Reproduce without any pictures the lines from the one that contains "1000x1000 pixels. How" through the end of the records, exactly as written.

## MATERIAL SHOWN:
====

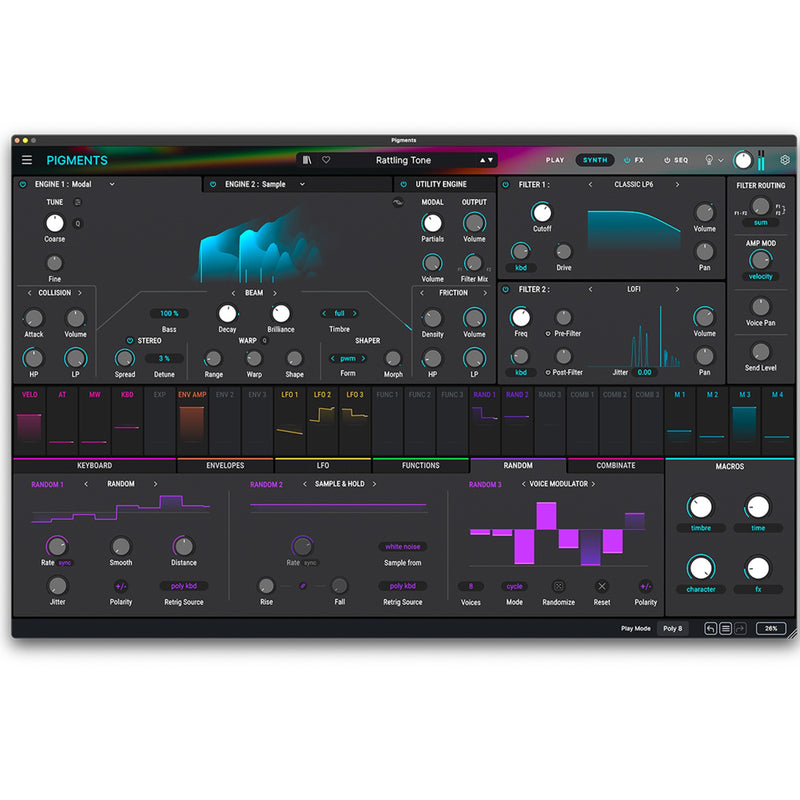
Task: Open the hamburger main menu
Action: [x=27, y=160]
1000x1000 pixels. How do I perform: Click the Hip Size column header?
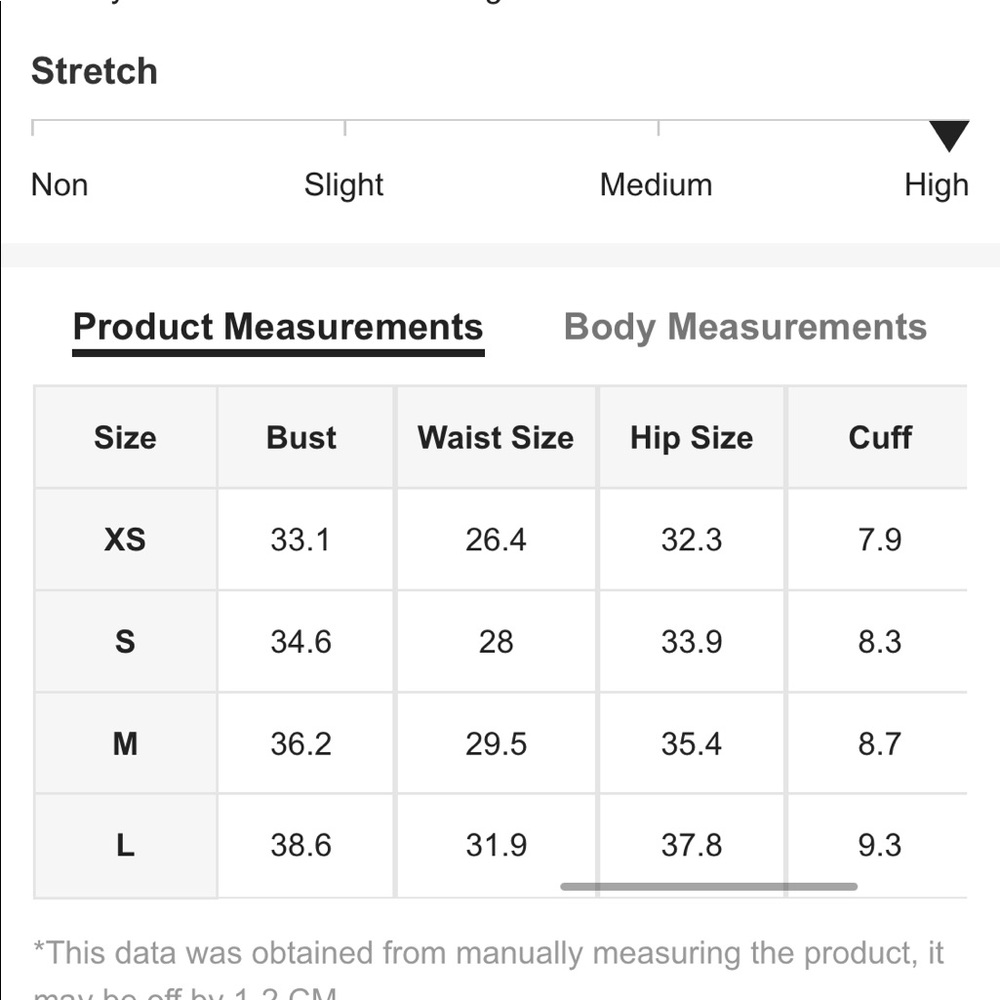coord(691,438)
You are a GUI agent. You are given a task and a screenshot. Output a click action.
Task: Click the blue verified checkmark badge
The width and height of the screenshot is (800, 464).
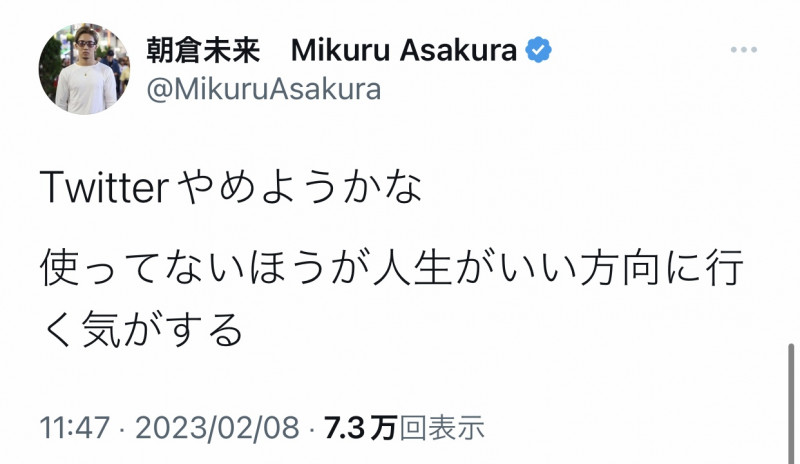click(x=540, y=50)
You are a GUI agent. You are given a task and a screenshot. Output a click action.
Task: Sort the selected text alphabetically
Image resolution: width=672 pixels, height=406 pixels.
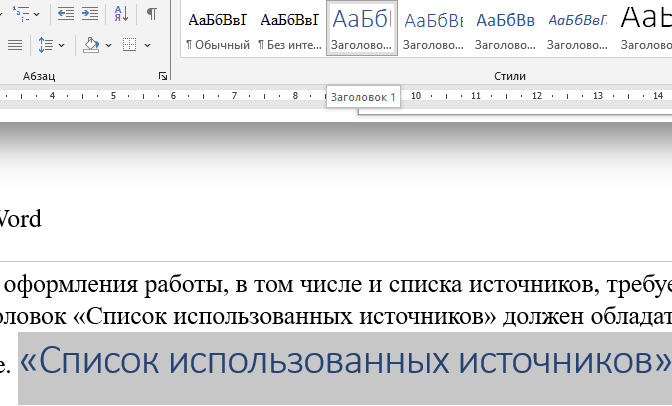pos(121,13)
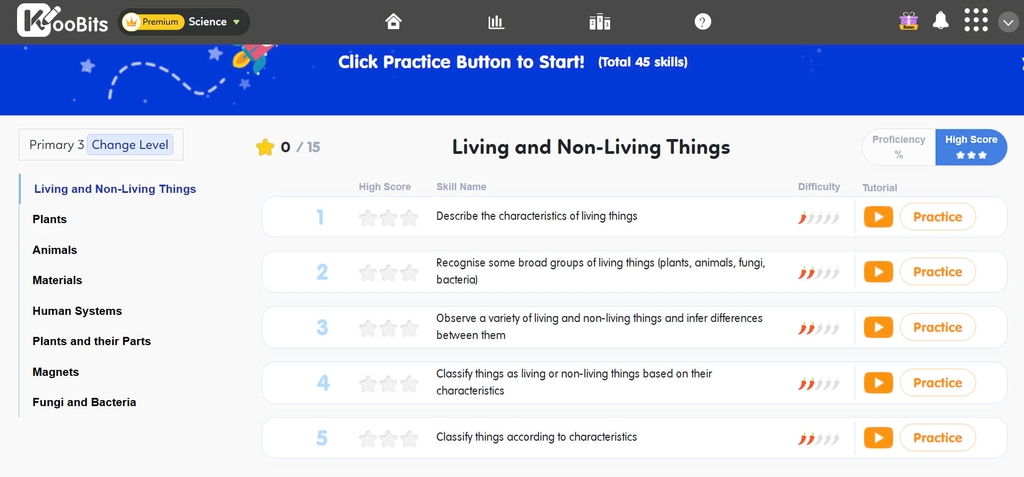Open the gift box rewards icon
Screen dimensions: 1024x477
click(x=908, y=21)
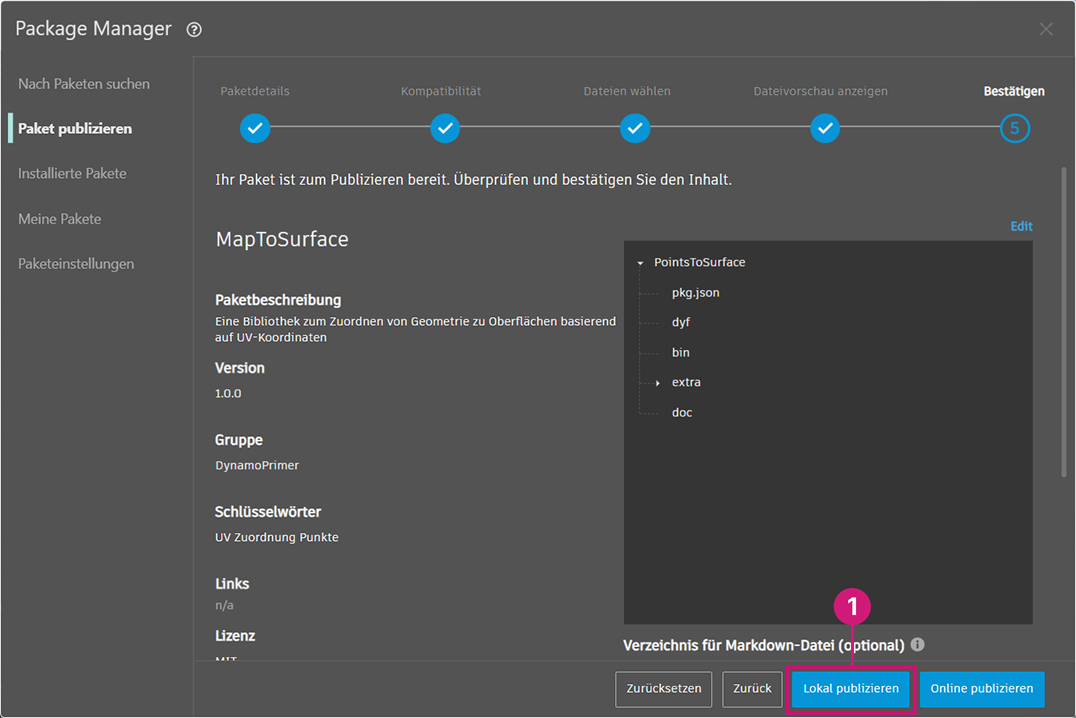Viewport: 1076px width, 718px height.
Task: Collapse the PointsToSurface folder tree
Action: point(640,263)
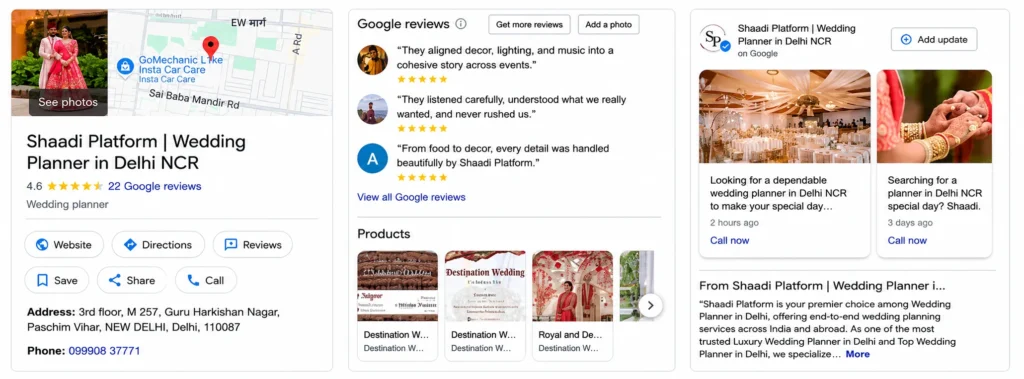Screen dimensions: 1024x379
Task: Click the Add update button
Action: pyautogui.click(x=934, y=39)
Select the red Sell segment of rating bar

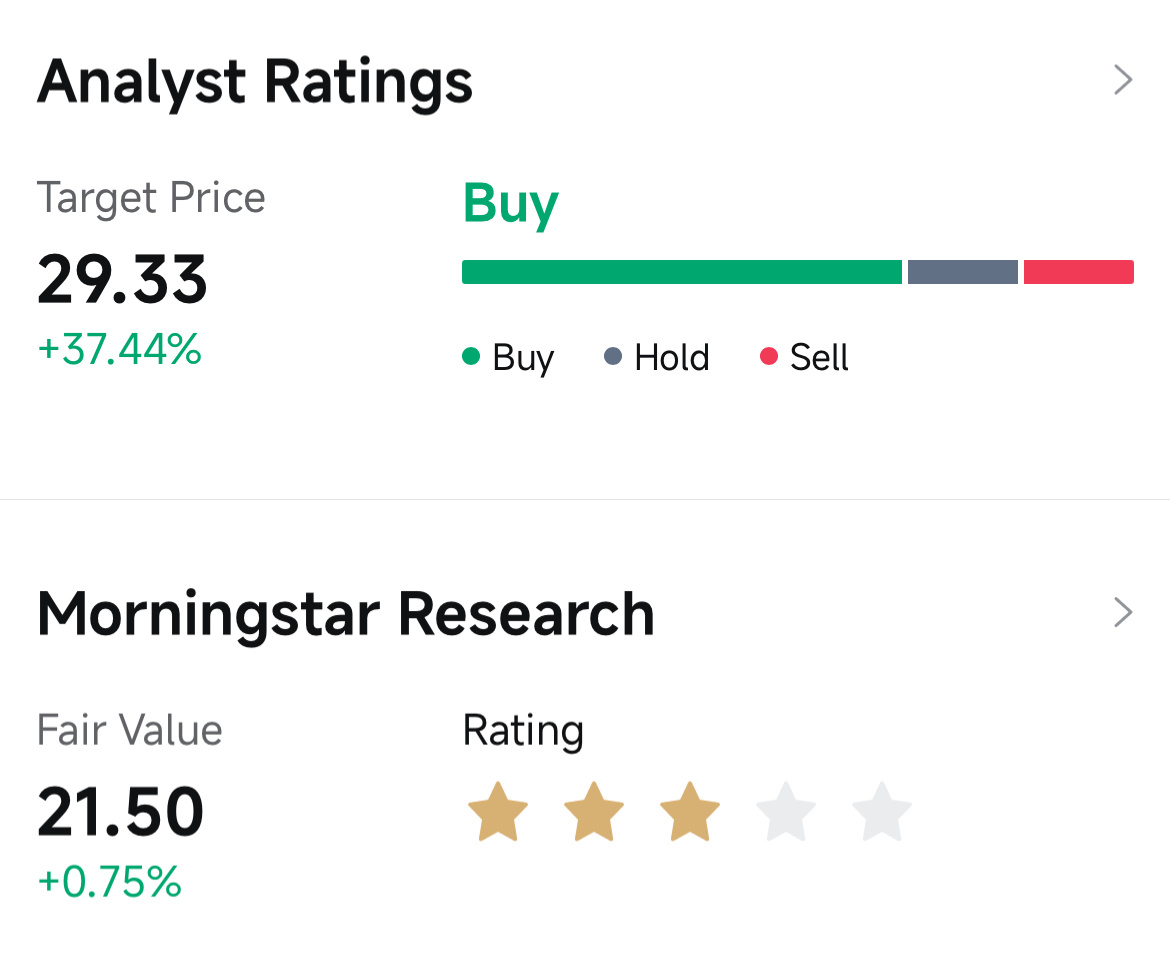pos(1079,272)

====

## FINISHED EXERCISE:
1000x1000 pixels. How do I perform: Click the Hip Size column header?
coord(691,438)
You are a GUI agent. You are given a task and a screenshot. Output a click action.
Task: Click the blue verified checkmark badge
The width and height of the screenshot is (800, 464).
click(x=540, y=50)
You are a GUI agent. You are given a task and a screenshot. Output a click action.
Task: Sort the selected text alphabetically
Image resolution: width=672 pixels, height=406 pixels.
pos(121,13)
Open the gift box rewards icon
Screen dimensions: 1024x477
click(x=908, y=21)
Viewport: 1076px width, 718px height.
Task: Collapse the PointsToSurface folder tree
Action: point(640,263)
Screen dimensions: 1024x379
Task: Click the Add update button
Action: pyautogui.click(x=934, y=39)
Select the red Sell segment of rating bar

pos(1079,272)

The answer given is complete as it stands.